INPUT DATA
★ ★ ★ ★
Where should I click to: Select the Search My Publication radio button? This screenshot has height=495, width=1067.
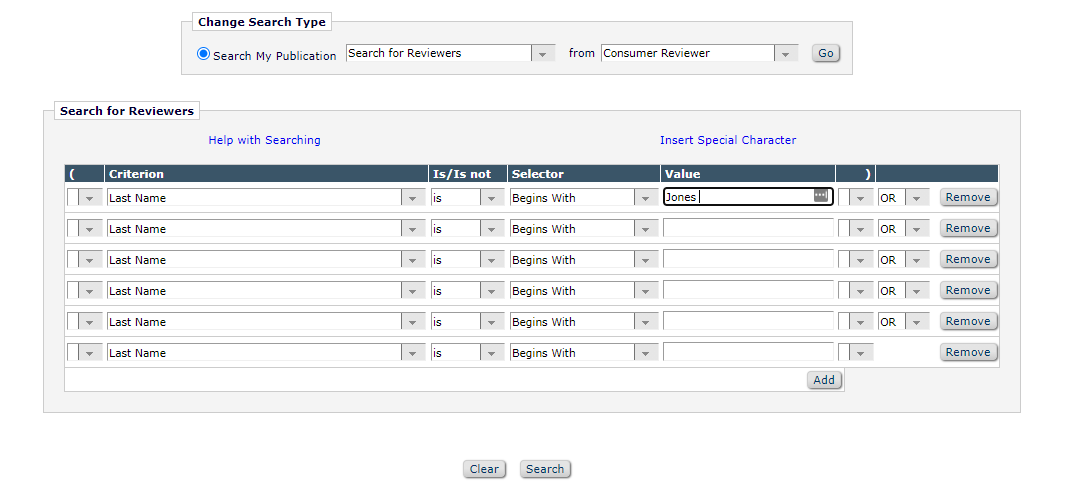click(x=204, y=54)
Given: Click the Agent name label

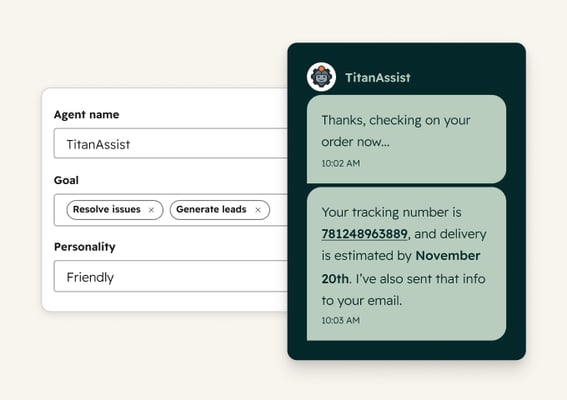Looking at the screenshot, I should point(86,115).
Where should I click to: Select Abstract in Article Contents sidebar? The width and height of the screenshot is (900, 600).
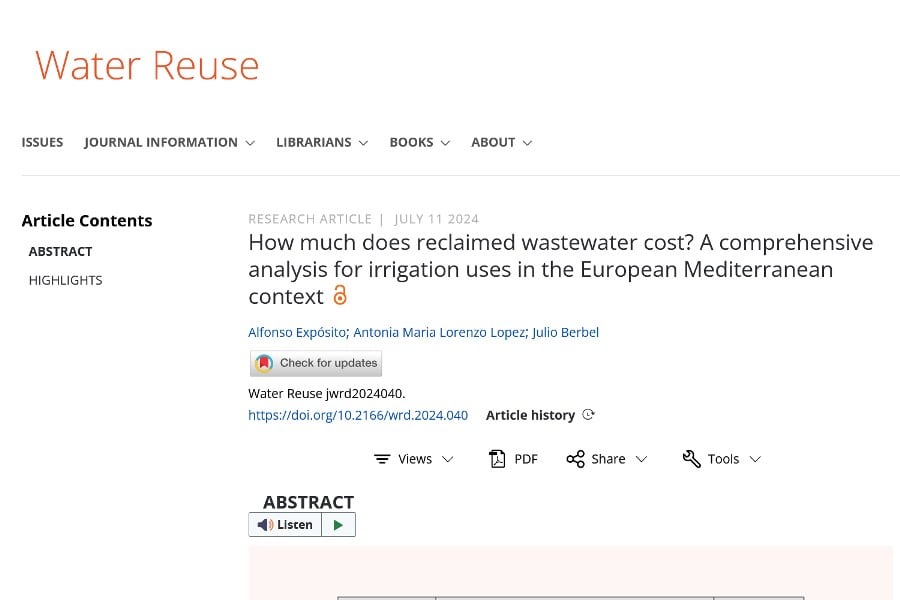[60, 251]
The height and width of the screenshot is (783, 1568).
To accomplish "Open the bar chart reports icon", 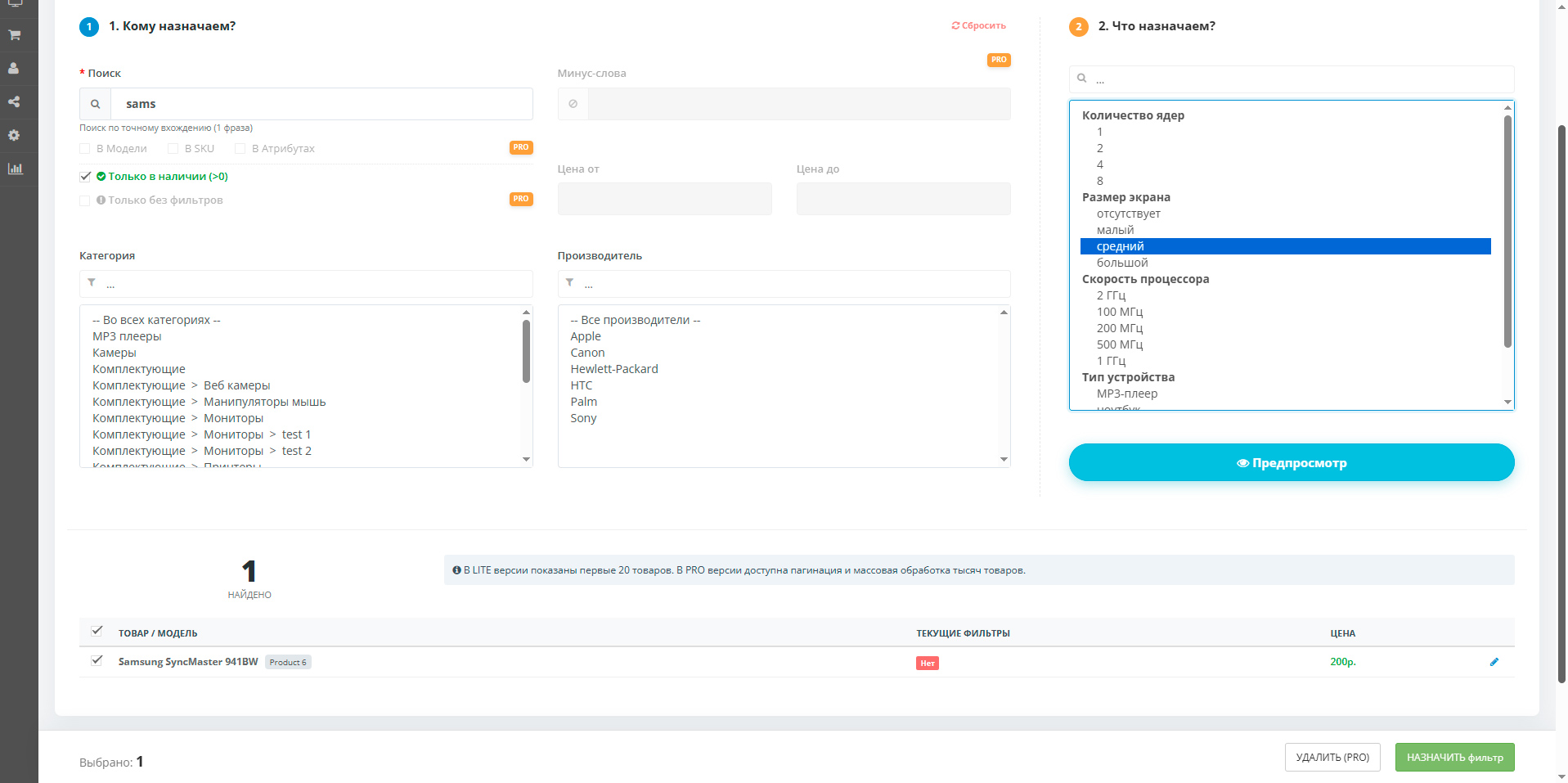I will (15, 169).
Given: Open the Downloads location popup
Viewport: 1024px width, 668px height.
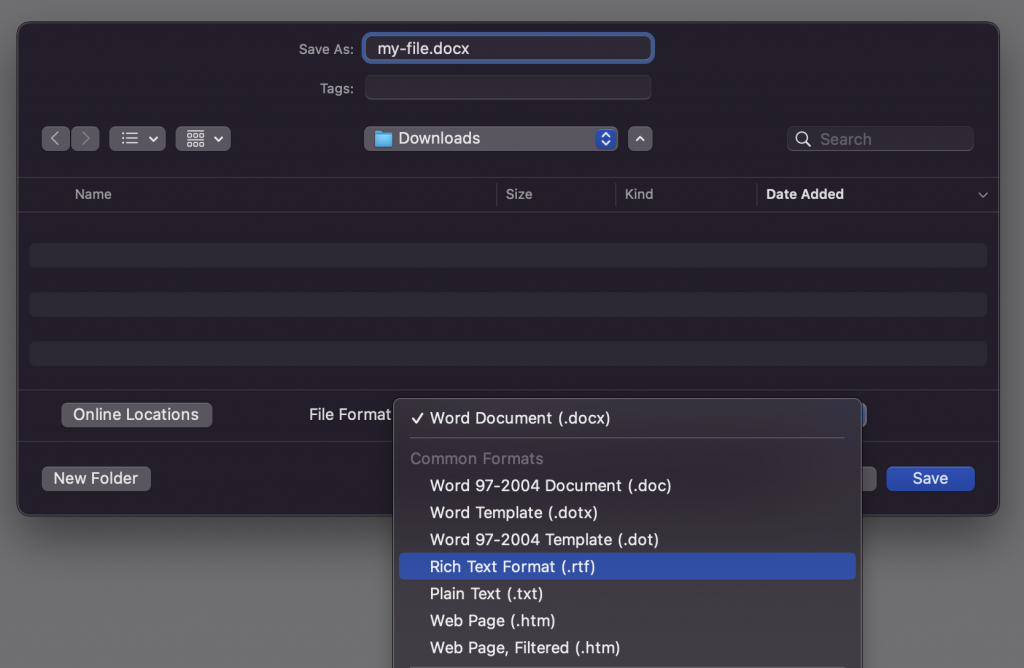Looking at the screenshot, I should (490, 139).
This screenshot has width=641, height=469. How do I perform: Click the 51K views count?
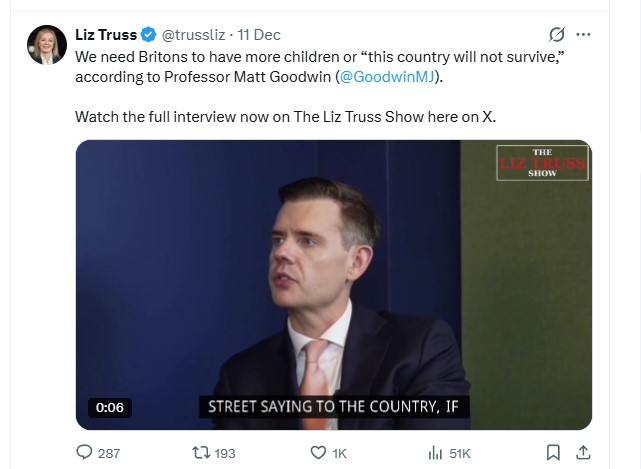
★ ★ ★ ★
WHAT THE TASK REQUIRES
Exactly the lines from the one holding "Given: Open the Downloads location popup" to the last line of the records above should be duplicated, with no pictures among them.

SOLUTION BELOW
Given: Open the Downloads location popup
Viewport: 1024px width, 668px height.
Looking at the screenshot, I should (490, 139).
This screenshot has width=641, height=469. How do I perform: Click the 51K views count?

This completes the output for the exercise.